I scrambled up, and started running. I passed through the shattered doorway and came into the night. The town was burning. Flames ate hungrily at the ruined buildings even as rain fell. The houses had the look of tombs. Thunder and lightning still roared through the skies.
A sound: a footstep: I looked back, and saw an old man stagger out of the bar. He looked like one of the dead, soaked with gore, mouth open in a silent scream, eyes wide and goggling; for a brief moment I considered walking up to him, to help him, then I realized that the thing was still in there. I backed away; the old man walked forward. He started clawing his way towards me, mumbling something incoherent, and I turned, started running—
Something smashed into me, and I fell down. It felt heavy and limp. I shouldered it aside, and it was on the ground— the old man. Blood spurted from his chest, and his head lay at a very odd angle. I realized that he had been tossed.
Then I was the mouse and it the cat; prey and predator, and it toyed with me, chased me, played a grim sort of dodge ball with me Another body flew towards me, and I dodged it, and another, then another, and the corpses would land in awkward, unnatural angles, would smash and splinter and burst against the buildings.
I turned a corner— I heard a thud behind me, like a very thick, goopy water balloon— then came across a 'hog, split cleanly in two. In it were two people, also split, much like a banana for an ice cream sundae. Red coated them like chocolate syrup. I then became aware of two things: first, that it was a grossly inappropriate metaphor, and second, that I had stopped...

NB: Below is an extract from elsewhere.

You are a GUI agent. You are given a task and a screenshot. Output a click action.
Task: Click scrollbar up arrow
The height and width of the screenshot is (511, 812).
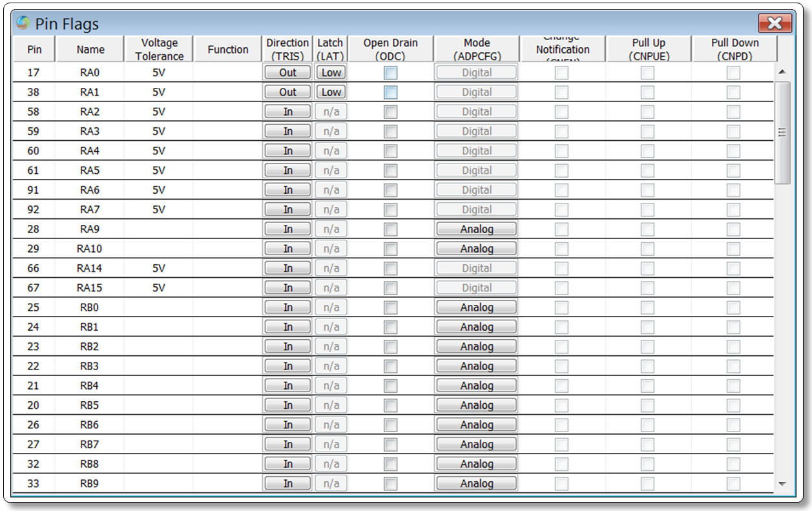click(782, 71)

A growl. Something rumbled behind me. Three fingers— three very long, thick fingers— gripped me round the neck. I was raised to the air, a tad overdramatically. It wasplaying with me; there is no doubt about that, about the way it had chased me through the tangled maze of the village, of the way it held me now, by the neck, dangling, struggling. It laughed— a hard, alien bark— then:
Someone kissed me. I woke in time to see a woman— clad in something bright— fade away before me. I closed my eyes and slept, once again.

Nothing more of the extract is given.